**Short task**.
Reproduce each of the following records word for word, without changing anything.

--- begin Input ---

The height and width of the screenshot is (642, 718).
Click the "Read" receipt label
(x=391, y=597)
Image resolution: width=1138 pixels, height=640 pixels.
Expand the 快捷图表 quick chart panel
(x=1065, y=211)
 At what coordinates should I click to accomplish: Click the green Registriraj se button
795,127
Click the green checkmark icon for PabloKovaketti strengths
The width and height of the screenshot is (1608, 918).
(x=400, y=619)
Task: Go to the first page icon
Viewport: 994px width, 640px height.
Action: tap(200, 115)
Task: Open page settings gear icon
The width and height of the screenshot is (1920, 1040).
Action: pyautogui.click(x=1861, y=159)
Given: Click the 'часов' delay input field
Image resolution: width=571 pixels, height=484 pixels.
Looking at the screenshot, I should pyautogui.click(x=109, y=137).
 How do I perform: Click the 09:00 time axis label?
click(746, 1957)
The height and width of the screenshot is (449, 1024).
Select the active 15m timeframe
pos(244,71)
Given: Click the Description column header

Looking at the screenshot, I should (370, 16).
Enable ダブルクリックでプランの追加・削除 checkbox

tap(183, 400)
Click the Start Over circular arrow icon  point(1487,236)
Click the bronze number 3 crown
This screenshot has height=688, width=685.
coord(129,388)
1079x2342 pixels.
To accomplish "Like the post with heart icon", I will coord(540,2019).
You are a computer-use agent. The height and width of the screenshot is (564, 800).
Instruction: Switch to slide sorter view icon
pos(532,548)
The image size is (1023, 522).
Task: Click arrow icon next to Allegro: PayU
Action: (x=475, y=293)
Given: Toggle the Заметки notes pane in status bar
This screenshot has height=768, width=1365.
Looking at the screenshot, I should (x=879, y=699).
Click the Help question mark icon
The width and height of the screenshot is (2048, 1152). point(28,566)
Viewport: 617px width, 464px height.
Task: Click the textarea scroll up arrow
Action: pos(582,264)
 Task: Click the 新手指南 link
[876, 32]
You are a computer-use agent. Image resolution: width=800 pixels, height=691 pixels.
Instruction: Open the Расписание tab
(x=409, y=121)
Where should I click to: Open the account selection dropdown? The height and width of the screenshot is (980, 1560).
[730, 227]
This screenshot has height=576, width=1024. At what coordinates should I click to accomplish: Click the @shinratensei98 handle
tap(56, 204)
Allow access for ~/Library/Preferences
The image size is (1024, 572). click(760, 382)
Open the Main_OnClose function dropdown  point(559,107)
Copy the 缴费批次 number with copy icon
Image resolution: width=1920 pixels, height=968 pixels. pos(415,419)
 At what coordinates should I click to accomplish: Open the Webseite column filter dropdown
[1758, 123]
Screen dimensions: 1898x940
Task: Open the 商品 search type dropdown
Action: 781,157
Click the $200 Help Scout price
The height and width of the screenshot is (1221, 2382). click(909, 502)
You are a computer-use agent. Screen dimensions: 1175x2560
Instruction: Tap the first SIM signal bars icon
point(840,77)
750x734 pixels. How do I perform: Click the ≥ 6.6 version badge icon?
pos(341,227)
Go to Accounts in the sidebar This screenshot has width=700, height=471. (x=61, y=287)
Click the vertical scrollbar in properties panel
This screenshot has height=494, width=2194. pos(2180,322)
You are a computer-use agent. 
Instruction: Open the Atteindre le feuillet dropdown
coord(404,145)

--- end Input ---

**Worked solution**.
The height and width of the screenshot is (642, 718).
Click the "Read" receipt label
(x=391, y=597)
Image resolution: width=1138 pixels, height=640 pixels.
Expand the 快捷图表 quick chart panel
(x=1065, y=211)
 At what coordinates should I click to accomplish: Click the green Registriraj se button
795,127
Click the green checkmark icon for PabloKovaketti strengths
The width and height of the screenshot is (1608, 918).
(x=400, y=619)
Task: Go to the first page icon
Viewport: 994px width, 640px height.
Action: tap(200, 115)
Task: Open page settings gear icon
The width and height of the screenshot is (1920, 1040).
Action: pyautogui.click(x=1861, y=159)
Given: Click the 'часов' delay input field
Image resolution: width=571 pixels, height=484 pixels.
Looking at the screenshot, I should pyautogui.click(x=109, y=137).
 How do I perform: Click the 09:00 time axis label?
click(746, 1957)
The height and width of the screenshot is (449, 1024).
Select the active 15m timeframe
pos(244,71)
Given: Click the Description column header

Looking at the screenshot, I should (370, 16).
Enable ダブルクリックでプランの追加・削除 checkbox

tap(183, 400)
Click the Start Over circular arrow icon  point(1487,236)
Click the bronze number 3 crown
This screenshot has height=688, width=685.
coord(129,388)
1079x2342 pixels.
To accomplish "Like the post with heart icon", I will coord(540,2019).
You are a computer-use agent. The height and width of the screenshot is (564, 800).
Instruction: Switch to slide sorter view icon
pos(532,548)
The image size is (1023, 522).
Task: Click arrow icon next to Allegro: PayU
Action: (x=475, y=293)
Given: Toggle the Заметки notes pane in status bar
This screenshot has height=768, width=1365.
Looking at the screenshot, I should (x=879, y=699).
Click the Help question mark icon
The width and height of the screenshot is (2048, 1152). point(28,566)
Viewport: 617px width, 464px height.
Task: Click the textarea scroll up arrow
Action: pos(582,264)
 Task: Click the 新手指南 link
[876, 32]
You are a computer-use agent. Image resolution: width=800 pixels, height=691 pixels.
Instruction: Open the Расписание tab
(x=409, y=121)
Where should I click to: Open the account selection dropdown? The height and width of the screenshot is (980, 1560).
[730, 227]
This screenshot has height=576, width=1024. At what coordinates should I click to accomplish: Click the @shinratensei98 handle
tap(56, 204)
Allow access for ~/Library/Preferences
The image size is (1024, 572). click(760, 382)
Open the Main_OnClose function dropdown  point(559,107)
Copy the 缴费批次 number with copy icon
Image resolution: width=1920 pixels, height=968 pixels. pos(415,419)
 At what coordinates should I click to accomplish: Open the Webseite column filter dropdown
[1758, 123]
Screen dimensions: 1898x940
Task: Open the 商品 search type dropdown
Action: 781,157
Click the $200 Help Scout price
The height and width of the screenshot is (1221, 2382). click(909, 502)
You are a computer-use agent. Screen dimensions: 1175x2560
Instruction: Tap the first SIM signal bars icon
point(840,77)
750x734 pixels. How do I perform: Click the ≥ 6.6 version badge icon?
pos(341,227)
Go to Accounts in the sidebar This screenshot has width=700, height=471. (x=61, y=287)
Click the vertical scrollbar in properties panel
This screenshot has height=494, width=2194. pos(2180,322)
You are a computer-use agent. 
Instruction: Open the Atteindre le feuillet dropdown
coord(404,145)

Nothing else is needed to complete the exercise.